Stored data entries:
# # #
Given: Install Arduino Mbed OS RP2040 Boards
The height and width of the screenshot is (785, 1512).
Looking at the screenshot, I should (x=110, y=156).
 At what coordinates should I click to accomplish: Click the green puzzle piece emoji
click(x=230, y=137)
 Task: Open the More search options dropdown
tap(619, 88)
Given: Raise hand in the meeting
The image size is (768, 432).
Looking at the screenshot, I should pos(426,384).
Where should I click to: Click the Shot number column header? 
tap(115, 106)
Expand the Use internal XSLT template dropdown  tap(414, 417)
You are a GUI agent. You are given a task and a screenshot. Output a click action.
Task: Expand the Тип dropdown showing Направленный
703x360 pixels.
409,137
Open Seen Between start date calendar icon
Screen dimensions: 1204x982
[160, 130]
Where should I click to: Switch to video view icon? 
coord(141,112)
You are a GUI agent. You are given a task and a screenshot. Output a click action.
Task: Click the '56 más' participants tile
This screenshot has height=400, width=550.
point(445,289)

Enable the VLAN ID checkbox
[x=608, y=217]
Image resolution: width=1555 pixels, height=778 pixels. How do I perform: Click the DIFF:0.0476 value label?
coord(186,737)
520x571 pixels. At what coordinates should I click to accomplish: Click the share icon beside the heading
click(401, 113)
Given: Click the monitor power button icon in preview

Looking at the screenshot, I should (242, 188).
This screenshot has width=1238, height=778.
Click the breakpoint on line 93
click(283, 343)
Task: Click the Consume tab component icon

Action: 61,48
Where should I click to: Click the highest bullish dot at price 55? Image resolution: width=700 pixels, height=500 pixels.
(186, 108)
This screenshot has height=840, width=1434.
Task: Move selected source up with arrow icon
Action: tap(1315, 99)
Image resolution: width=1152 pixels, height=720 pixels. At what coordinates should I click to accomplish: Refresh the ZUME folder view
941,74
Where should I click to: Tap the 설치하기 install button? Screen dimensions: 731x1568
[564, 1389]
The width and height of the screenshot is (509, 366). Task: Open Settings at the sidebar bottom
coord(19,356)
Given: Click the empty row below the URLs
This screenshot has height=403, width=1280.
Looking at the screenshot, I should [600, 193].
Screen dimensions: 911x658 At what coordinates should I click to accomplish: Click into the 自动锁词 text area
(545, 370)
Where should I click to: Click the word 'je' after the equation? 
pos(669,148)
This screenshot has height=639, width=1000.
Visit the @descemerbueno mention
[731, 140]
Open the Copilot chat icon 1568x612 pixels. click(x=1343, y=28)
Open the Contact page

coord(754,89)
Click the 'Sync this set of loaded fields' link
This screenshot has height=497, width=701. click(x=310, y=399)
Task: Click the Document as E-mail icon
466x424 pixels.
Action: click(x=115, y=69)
# # #
*What is expected*
Could you print, exactly and with nothing else, the lines from the one containing "Click the 'Sync" through the last line of the records above?

*Result of the task*
Click the 'Sync this set of loaded fields' link
This screenshot has height=497, width=701. click(x=310, y=399)
Task: Click the Document as E-mail icon
466x424 pixels.
Action: click(x=115, y=69)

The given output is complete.